I’m midway through my first week here in Montreal.  When I moved back home to Moncton three years ago, I was overwhelmed with a sense of everything in my day to day life had become so much easier.  Over the past years I’ve kept the fading memory that somehow, life in a big city was more difficult, but I had forgotten all the details.  This week has brought all of that home, and much, much more.
I moved into the apartment Sunday at midnight, after driving up from Moncton with the cats.  The drive went 100% better than the last time I made it, when I drove them down from Hamilton three years ago.  I’m happy I went with the decision to buy two large-size cat carriers, instead of putting both of them in the extra-large carrier.  It was much easier to take each one out, clean them up if needed, and put them back in, during my semi-hourly pit stops.  The drive went by much better with the peace of mind that the cats may not have been happy, but at least they were comfortable.
I had all day Monday to unpack and sleep, before work with CGI began on Tuesday.  I’ll be up front and honest about the apartment.  I’m terribly disappointed by it.  From the ad, and Chloe’s description I was hoping to move into a very upscale place.  It’s not.  It’s crappy.  And, it’s my life for the next year, at least.  To be fair, it’s along the same standard as most of my not-so-nice apartments in Toronto, so I know I will adjust.  My disaspointment probably comes mostly from being spoiled by my house back home, which is far, far nicer than any apartment I have ever lived in.
The hardest thing has been living with no internet.  I pop into an internet cafe once a day to check my email.  Having no internet access from home lends more to the feeling of my place being barren and empty than my having no furniture.  I would take internet access and no furniture over furniture and no internet.  Of course, right now, I have neither.  Talk about getting back to basics.  Me, two cats, and an air mattress.  (Something about that combination sounds like a bad idea).

Records shown:
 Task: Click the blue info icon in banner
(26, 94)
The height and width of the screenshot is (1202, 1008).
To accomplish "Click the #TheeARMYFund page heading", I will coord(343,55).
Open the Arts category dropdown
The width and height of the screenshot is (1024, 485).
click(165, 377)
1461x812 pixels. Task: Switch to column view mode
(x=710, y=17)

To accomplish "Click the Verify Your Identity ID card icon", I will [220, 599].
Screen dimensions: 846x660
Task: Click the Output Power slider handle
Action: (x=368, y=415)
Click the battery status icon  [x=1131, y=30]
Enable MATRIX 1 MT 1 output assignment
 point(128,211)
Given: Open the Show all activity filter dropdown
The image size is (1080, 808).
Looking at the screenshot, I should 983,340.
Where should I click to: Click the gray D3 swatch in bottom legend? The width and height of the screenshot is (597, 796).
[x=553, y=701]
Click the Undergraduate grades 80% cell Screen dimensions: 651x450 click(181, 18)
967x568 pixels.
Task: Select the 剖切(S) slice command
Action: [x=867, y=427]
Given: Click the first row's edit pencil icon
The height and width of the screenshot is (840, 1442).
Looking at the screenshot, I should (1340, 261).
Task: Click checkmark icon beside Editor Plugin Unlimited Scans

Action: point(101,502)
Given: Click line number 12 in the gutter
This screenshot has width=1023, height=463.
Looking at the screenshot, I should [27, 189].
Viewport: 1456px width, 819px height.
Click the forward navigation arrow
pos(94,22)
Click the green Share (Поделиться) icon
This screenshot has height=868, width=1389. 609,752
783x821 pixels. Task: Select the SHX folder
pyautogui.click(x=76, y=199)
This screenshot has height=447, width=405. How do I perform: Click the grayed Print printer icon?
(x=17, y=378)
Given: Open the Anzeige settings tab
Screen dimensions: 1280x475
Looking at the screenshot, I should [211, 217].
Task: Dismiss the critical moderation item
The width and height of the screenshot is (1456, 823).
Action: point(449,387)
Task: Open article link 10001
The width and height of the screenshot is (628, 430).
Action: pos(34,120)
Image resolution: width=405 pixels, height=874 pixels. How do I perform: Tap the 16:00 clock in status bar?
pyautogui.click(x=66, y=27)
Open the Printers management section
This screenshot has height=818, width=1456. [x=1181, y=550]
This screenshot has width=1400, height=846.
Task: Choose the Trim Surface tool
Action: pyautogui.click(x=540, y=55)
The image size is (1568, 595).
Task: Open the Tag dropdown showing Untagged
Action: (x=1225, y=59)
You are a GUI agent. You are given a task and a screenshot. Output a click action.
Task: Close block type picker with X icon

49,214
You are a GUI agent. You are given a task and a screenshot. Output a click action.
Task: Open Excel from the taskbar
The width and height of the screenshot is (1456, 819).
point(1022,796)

Stated exercise A: Transcribe the post about moving to Montreal word for word, starting at "I’m midway through my" and ending at "much, much more.".
Stated exercise B: Return each line of the records that contains the word "Open".

Full solution A:
I’m midway through my first week here in Montreal.  When I moved back home to Moncton three years ago, I was overwhelmed with a sense of everything in my day to day life had become so much easier.  Over the past years I’ve kept the fading memory that somehow, life in a big city was more difficult, but I had forgotten all the details.  This week has brought all of that home, and much, much more.

Full solution B:
Open the Arts category dropdown
Given: Open the Show all activity filter dropdown
Given: Open the Anzeige settings tab
Task: Open article link 10001
Open the Printers management section
Task: Open the Tag dropdown showing Untagged
Task: Open Excel from the taskbar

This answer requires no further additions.